> Data for analysis:
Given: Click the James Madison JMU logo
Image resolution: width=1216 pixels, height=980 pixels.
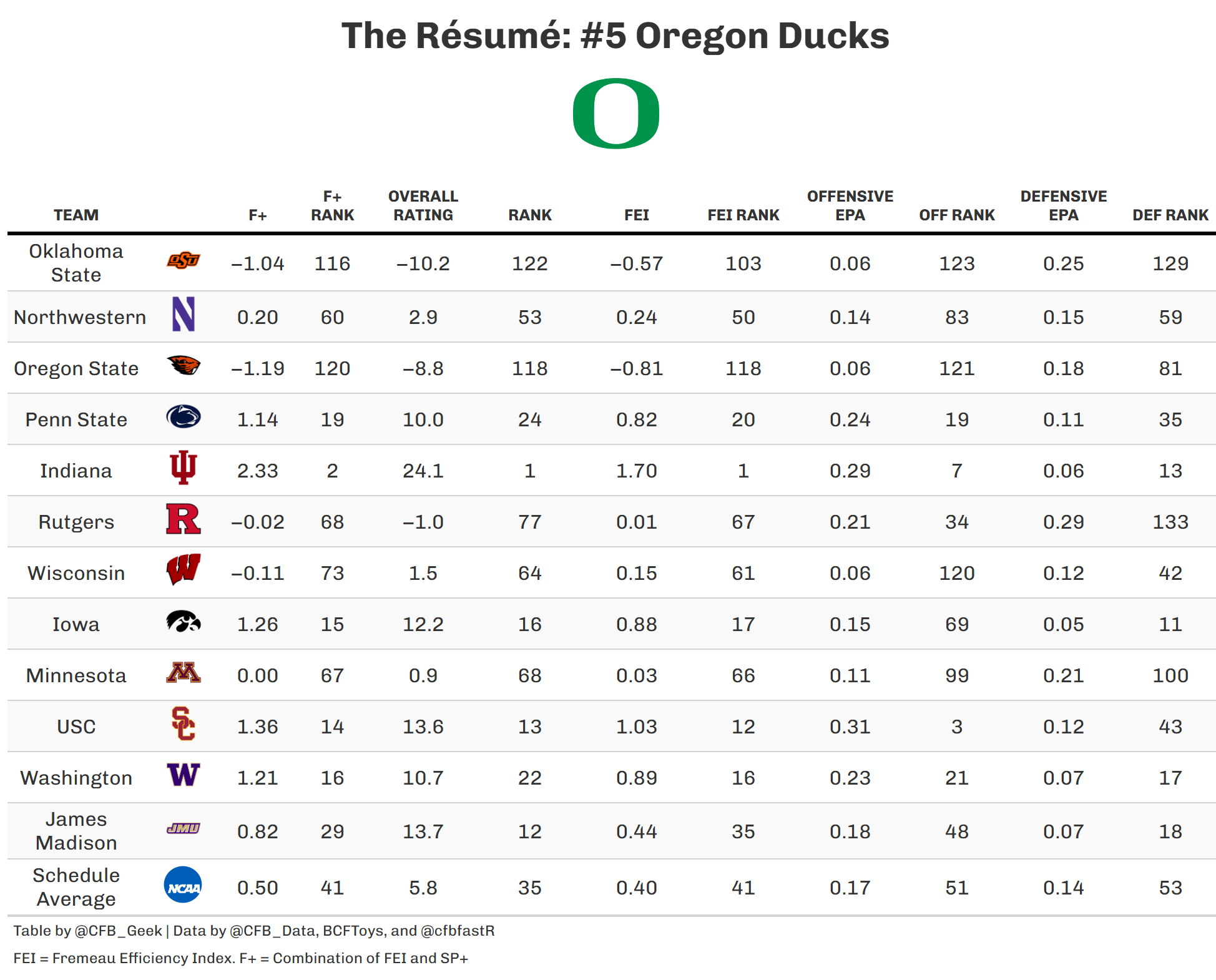Looking at the screenshot, I should point(183,828).
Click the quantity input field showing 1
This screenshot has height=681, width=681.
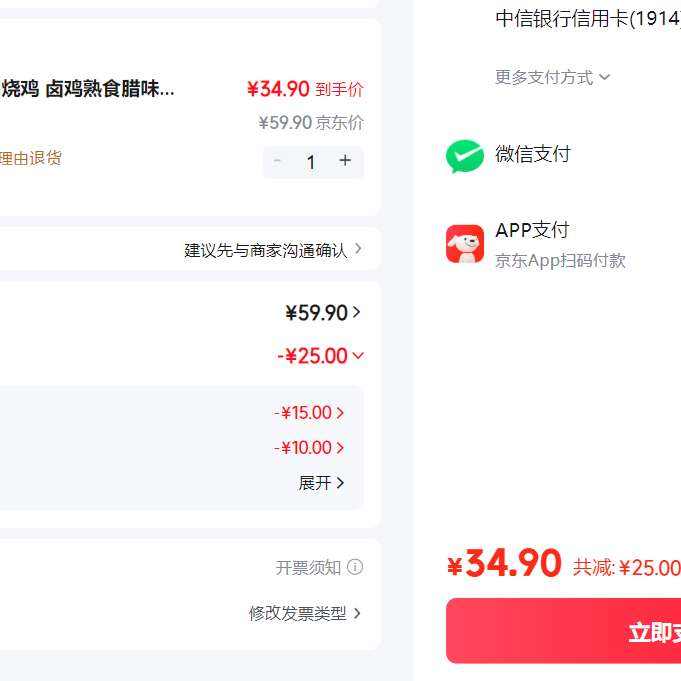tap(311, 162)
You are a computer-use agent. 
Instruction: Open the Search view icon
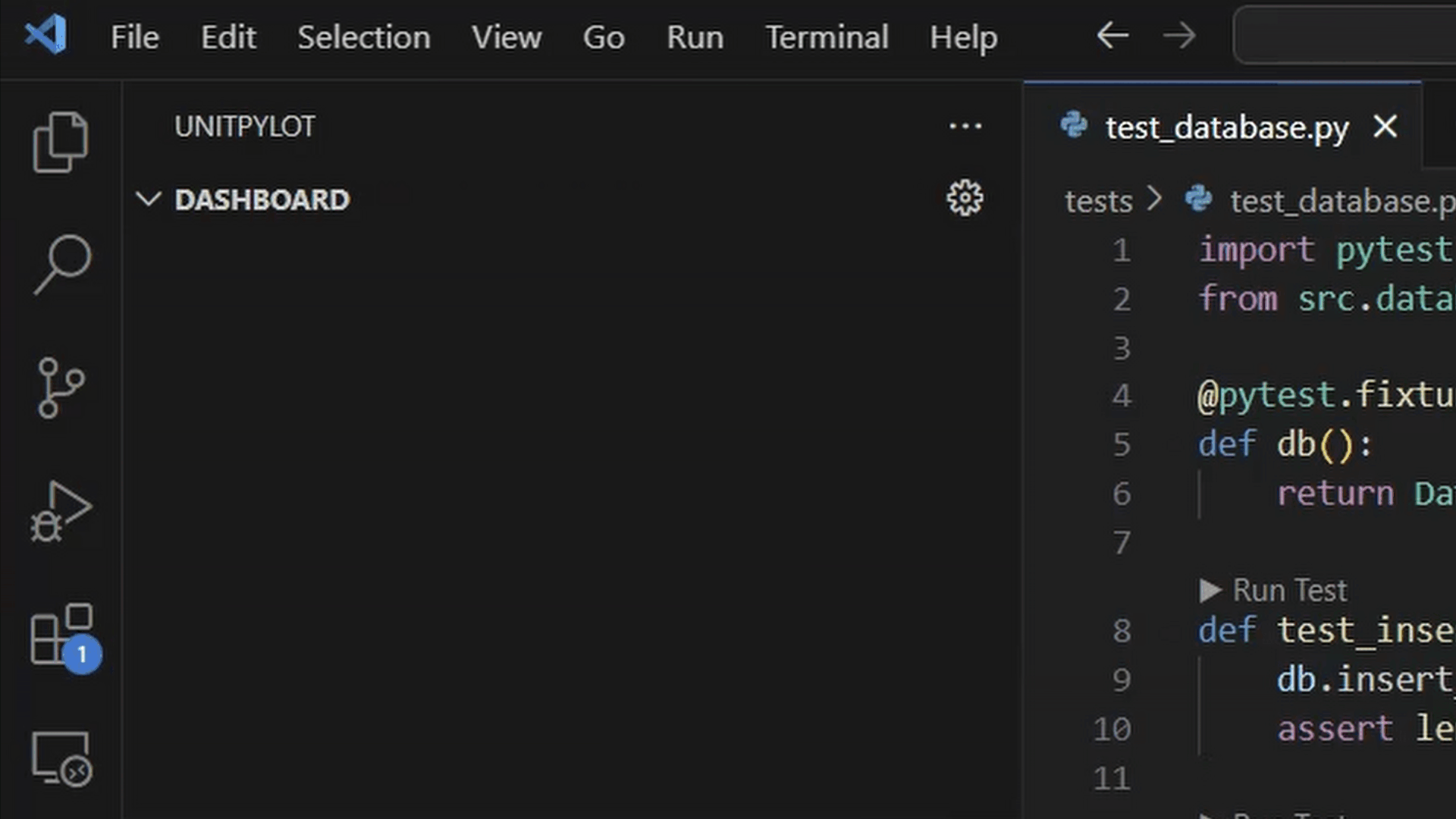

> Task instructions: Starting at the line that holds "You are a computer-use agent.", copy each line exactly through the end of the listing, both ends included. Leave the pictures out.

> Expected output:
You are a computer-use agent. 
Instruction: Open the Search view icon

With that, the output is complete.